Review

Grup Doğuş

Grup Doğuş

Ironhand • 2019

»Es wurden Arbeiter gerufen / doch es kamen Menschen an«, hieß es in Anlehnung an Max Frisch auf Cem Karacas Album »Die Kanaken« und bis heute scheint das die biodeutsche Mehrheitsgesellschaft über sechs Jahrzehnte nach dem deutsch-türkischen Gastarbeiterabkommen nicht begriffen zu haben. Auch die Geschichte der Grup Doğuş legt davon ein weiteres musikalisches Zeugnis ab.
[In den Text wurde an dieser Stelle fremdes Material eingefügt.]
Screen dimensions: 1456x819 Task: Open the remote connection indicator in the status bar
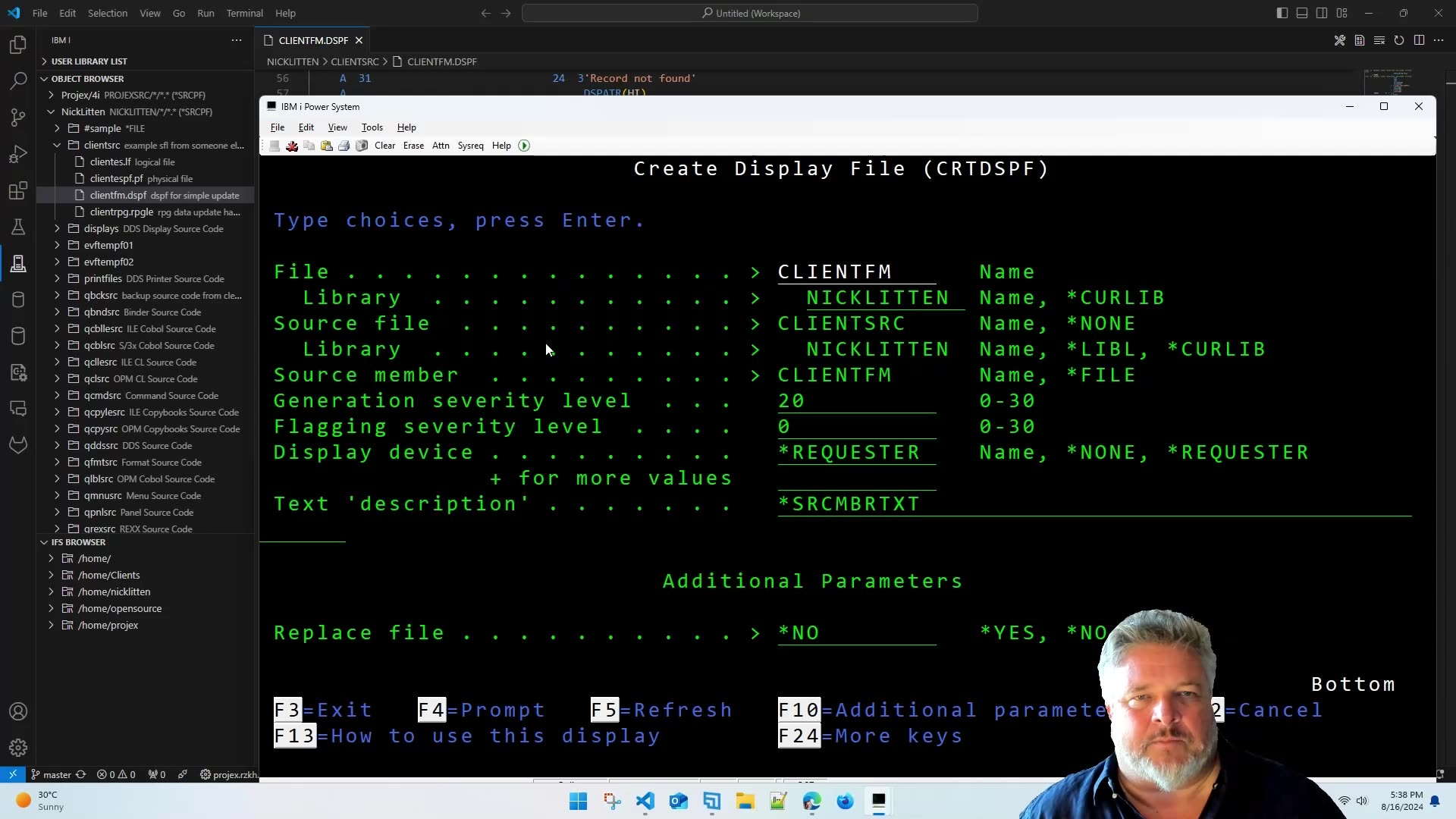pos(12,774)
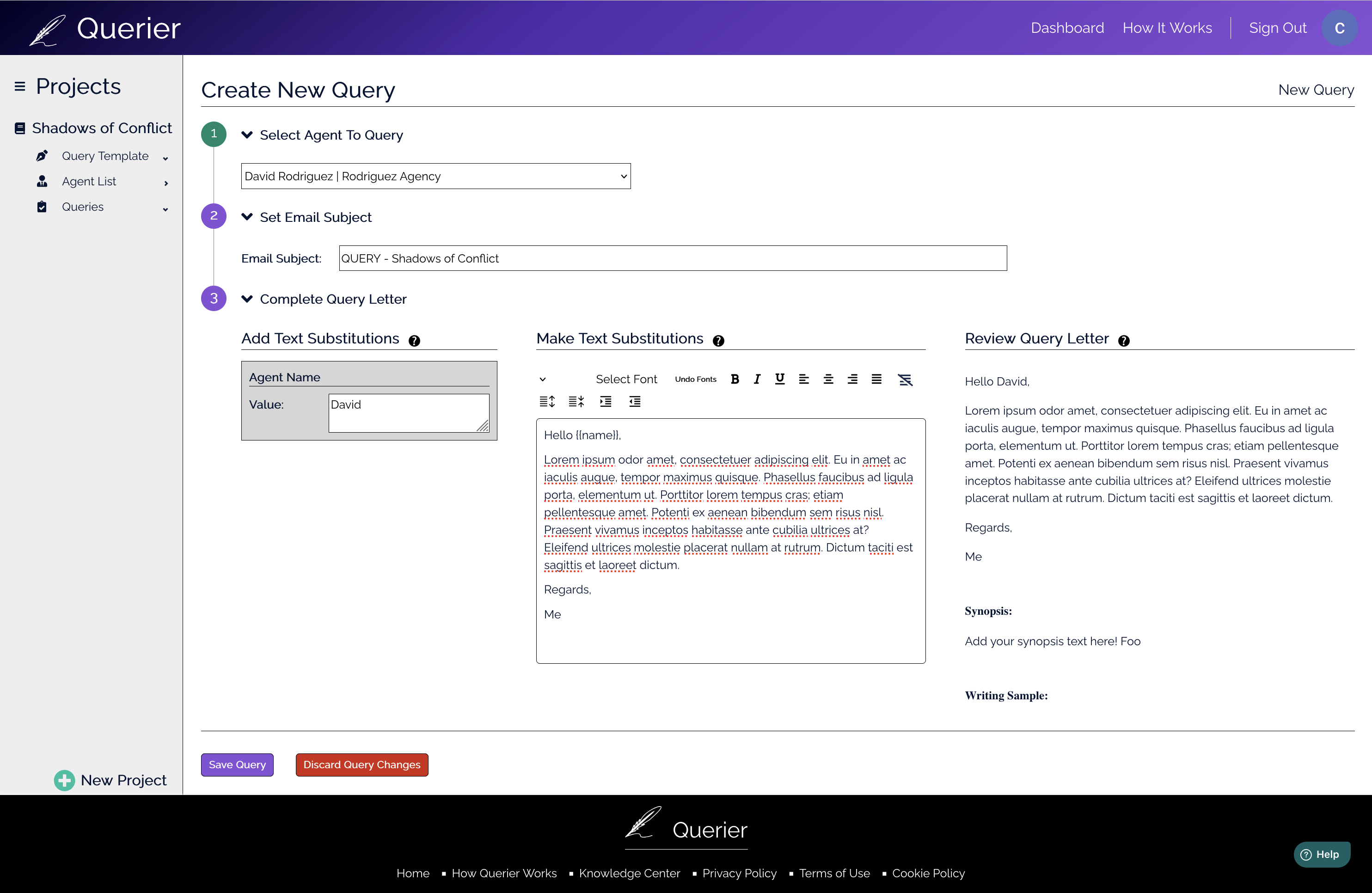The image size is (1372, 893).
Task: Click the clear formatting strikethrough icon
Action: [905, 379]
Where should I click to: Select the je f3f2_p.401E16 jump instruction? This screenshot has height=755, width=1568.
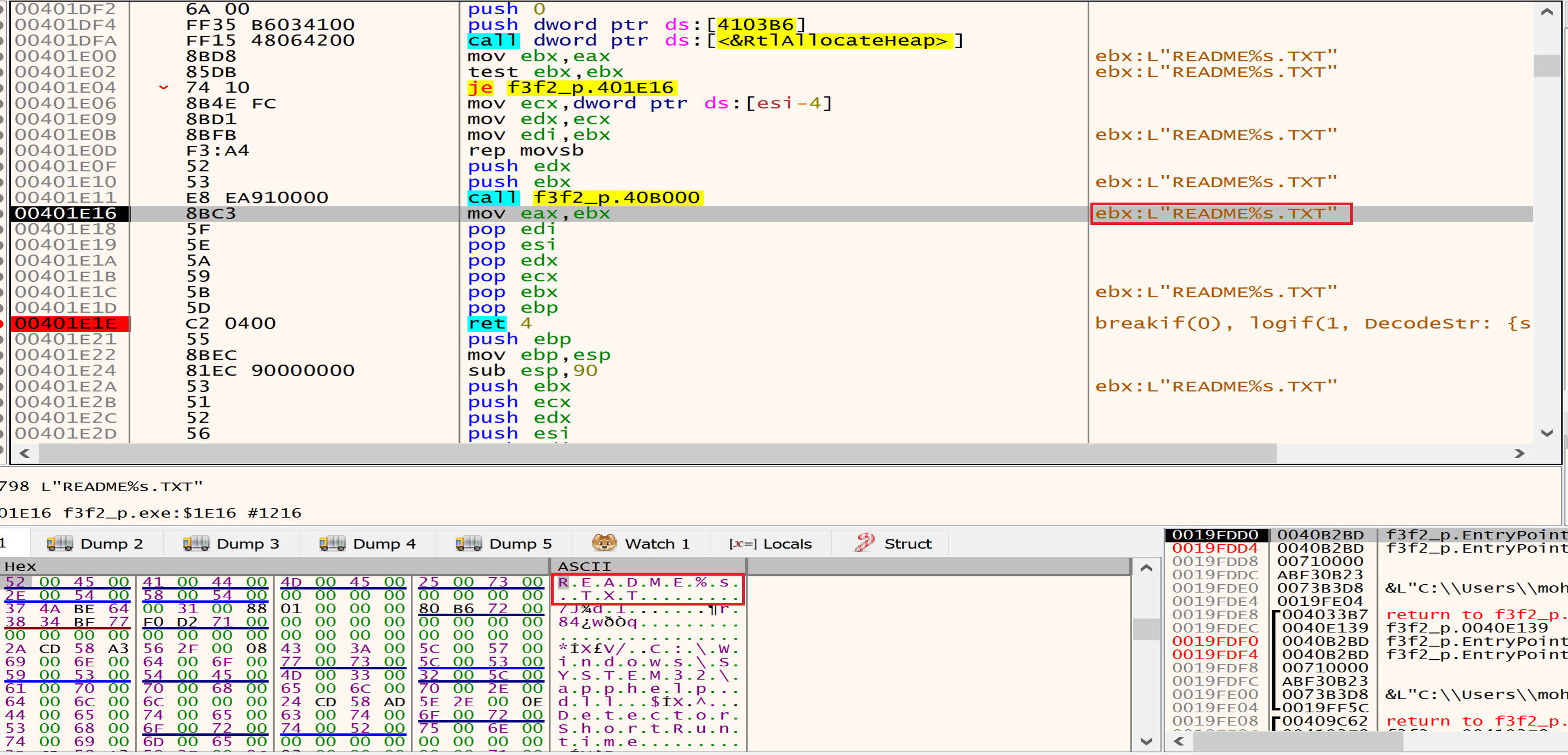pyautogui.click(x=571, y=88)
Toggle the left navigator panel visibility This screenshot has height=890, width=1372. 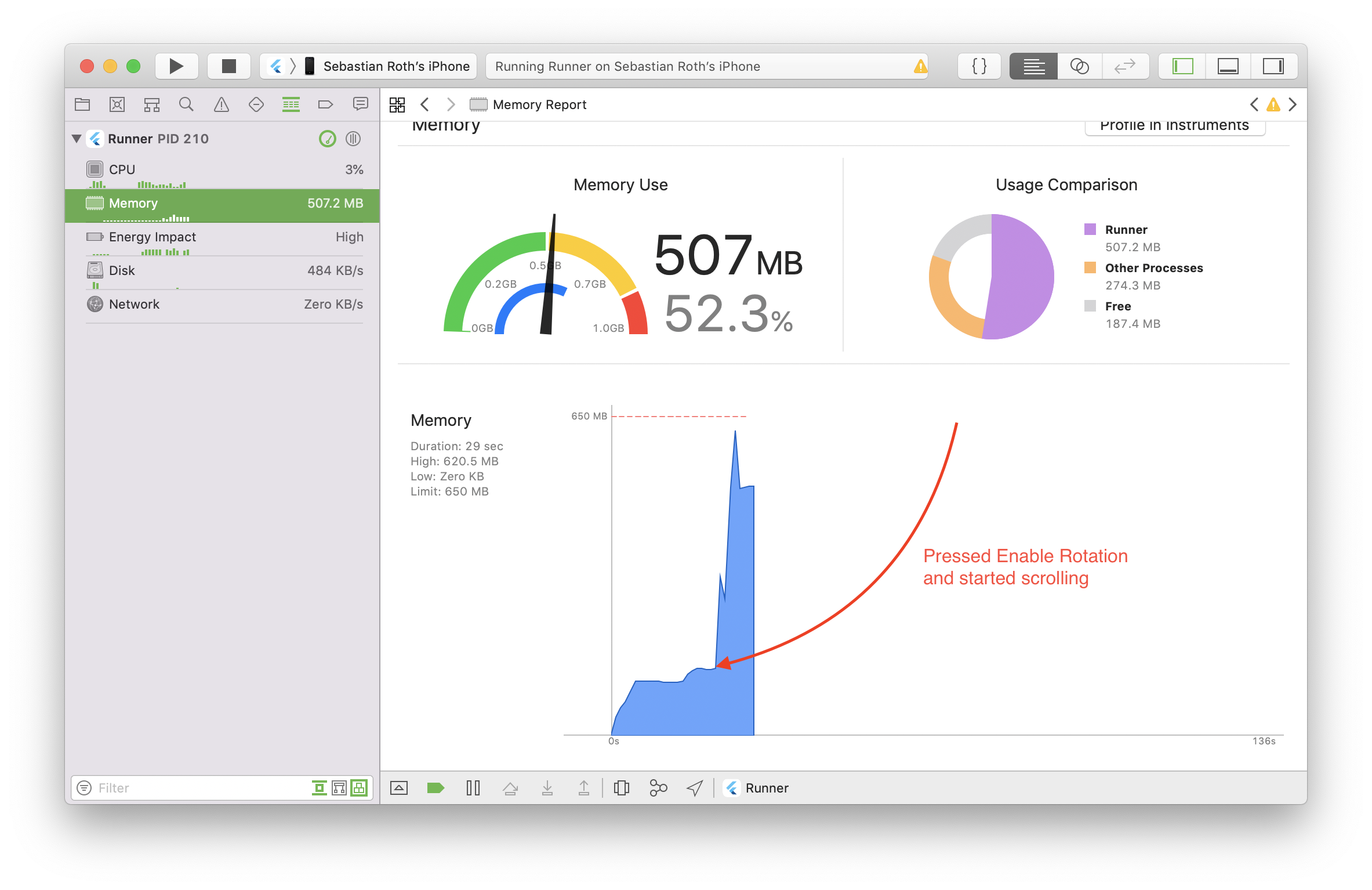[x=1182, y=66]
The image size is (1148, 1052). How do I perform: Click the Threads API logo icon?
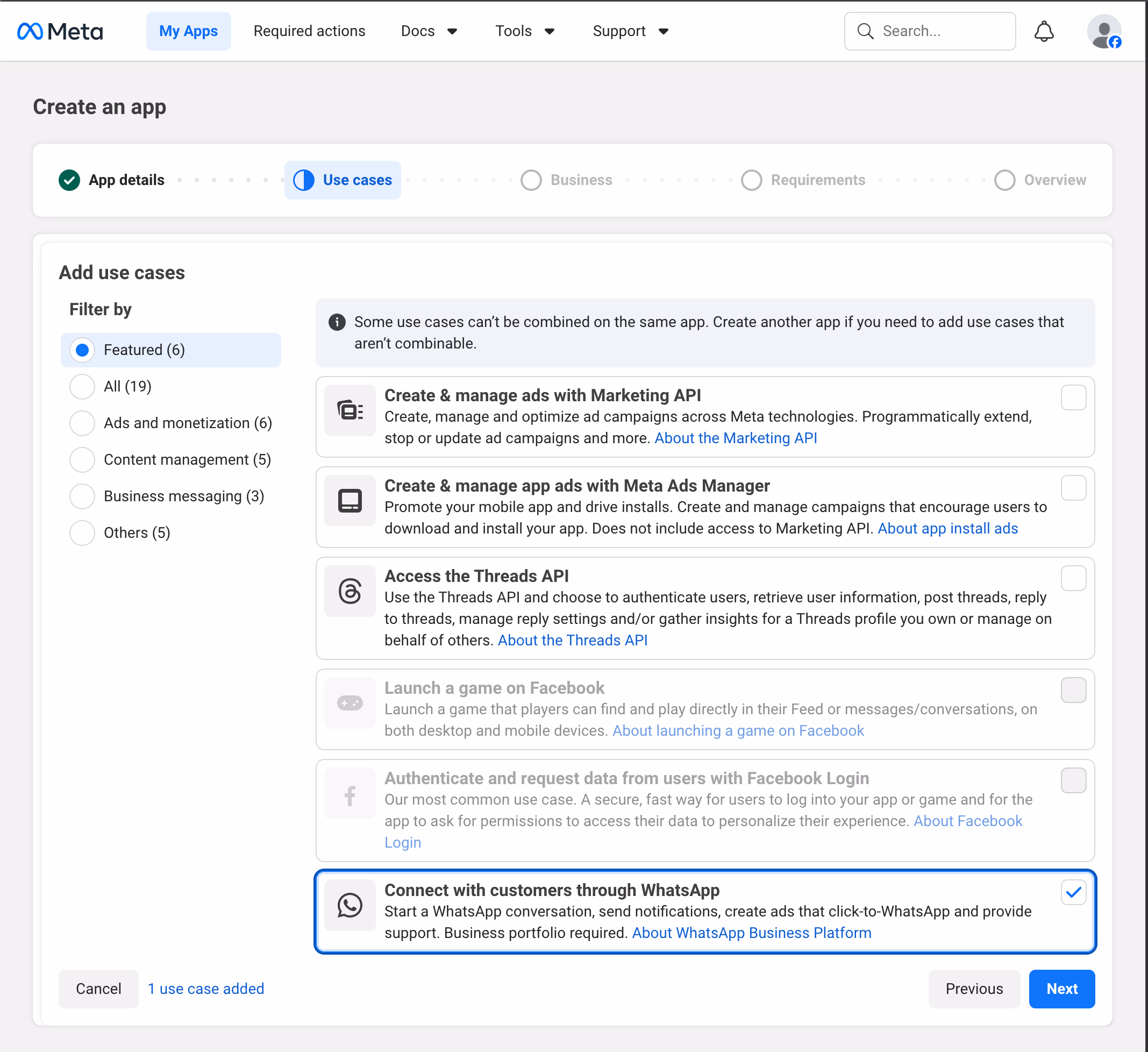350,591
Tufan und Muhittin Aydoğan kamen als Gastarbeiter nach Deutschland, schnappten sich in ihrer Freizeit aber Hammond-Orgel und Bass-Gitarre, besorgten sich einen Drummer (Koray Dikmen) sowie einen Gitarristen (Sedat Ürküt), nahmen im Jahr 1975 eine Kassette auf und gerieten quasi wieder in Vergessenheit, bevor irgendwer von ihnen Notiz genommen hätte. Mit »Grup Doğuş« präsentiert das Label Ironhand Records nun eine Zusammenstellung der darauf enthaltenen Stücke. Sie beweisen, wie viel der westdeutschen Rockszene darüber verloren ging. Klassiker des anatolischen Pops werden zu Templates für schwitzige Jams mit nudeligen Gitarrensoli und psychedelischen Hammond-Exkursen. Die direkt von einer Bühne weggesignte Band verliert sich auf diesen roughen Aufnahmen im wabernden Wah-Wah-Funk ihres eigenen Drives, als wäre ihnen sowieso alles egal. Aus jedem Ton quillt Schweiß, Proberaummief und die Lust auf mehr als nur die üblichen Phrasen. Analog zur Neuinterpretation anatolischen Rocks durch Gruppen wie Altın Gün oder Künstlerinnen wie Derya Yıldırım und Gaye Su Akyol ist das Timing günstig, Grup Doğuş ebenso wie die Musik anderer Gastarbeiter*innen neu zu entdecken.